Наука о разуме — в определенном отношении — стала гораздо более эмпирической и менее созерцательной с тех пор, как Фрейд столетие назад ввел психоанализ. Мы приобрели удивительную способность зондировать мозг при помощи микроэлектродов, магнитно-резонансной интраскопии и томографии на основе позитронного излучения. Но это не привело ни к глубокому проникновению в суть интеллекта, ни к серьезному прогрессу в лечении, как я попытался показать в статье под названием «Почему Фрейд не умер», опубликованной в декабрьском номере «Сайентифик Америкен» за 1996 год. Причина, по которой психологи, философы и другие ученые все еще занимаются затянувшимися дебатами по поводу работы Фрейда, заключается в том, что не появилось никакой бесспорно превосходящей теории или терапии мозга — как психологической, так и фармакологической — для замены психоанализа раз и навсегда.
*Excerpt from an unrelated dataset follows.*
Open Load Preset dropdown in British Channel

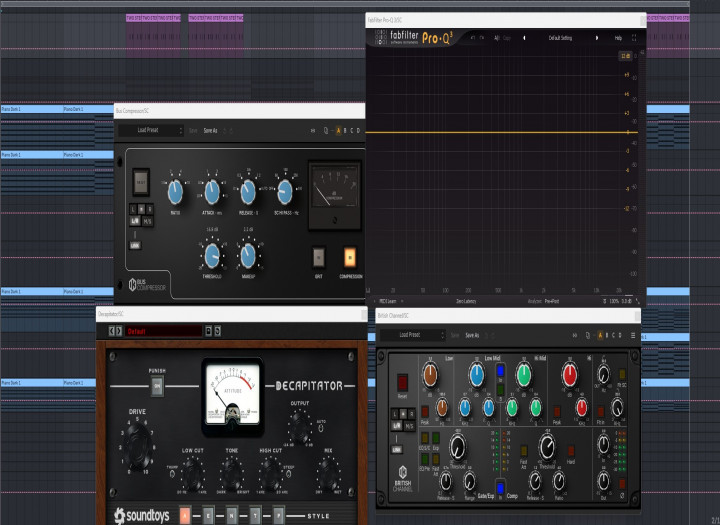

Некоторые ученые думают, что лучшей надеждой на объединяющую парадигму мозга может быть дарвиновская теория, которая в своем последнем воплощении называется эволюционной психологией. В главе 6 я процитировал жалобу Наума Хомского на то, что «дарвиновская теория настолько свободна, что может включить все, что открывают ученые». Этот момент является критическим, и я тщательно его разбирал в статье под названием «Новые социальные дарвинисты», опубликованной в октябрьском номере «Сайентифик Америкен» за 1995 год. Главной контрпарадигмой эволюционной психологии является та, которую можно назвать культурным детерминизмом: скорее культура, а не генетические способности является главным творцом человеческого поведения. Ожидая поддержки своей позиции, культурные детерминисты указывают на огромное разнообразие типов поведения — большая его часть представляется неадаптивной — у носителей различных культур.
В ответ некоторые теоретики эволюции допускают, что конформизм — или «покорность» — это врожденная адаптивная черта. Другими словами, те, кто двигается, — выживают. Лауреат Нобелевской премии Герберт Саймон (Herbert Simon)предполагает, что покорность может объяснить, почему люди подчиняются религиозным догматам, сдерживающим их сексуальность, или сражаются в войнах, когда как личности они получают очень мало, а теряют многое. В то время как гипотеза Саймона толково ассимилирует позицию культуралистов, она также подрывает статус эволюционной психологии как законной науки. Если данное поведение соответствует дарвиновским догмам — прекрасно, если нет, то оно просто демонстрирует нашу покорность. Теория становится опровержимой, поддерживая, таким образом, жалобу Хомского, что дарвиновская теория может объяснить все.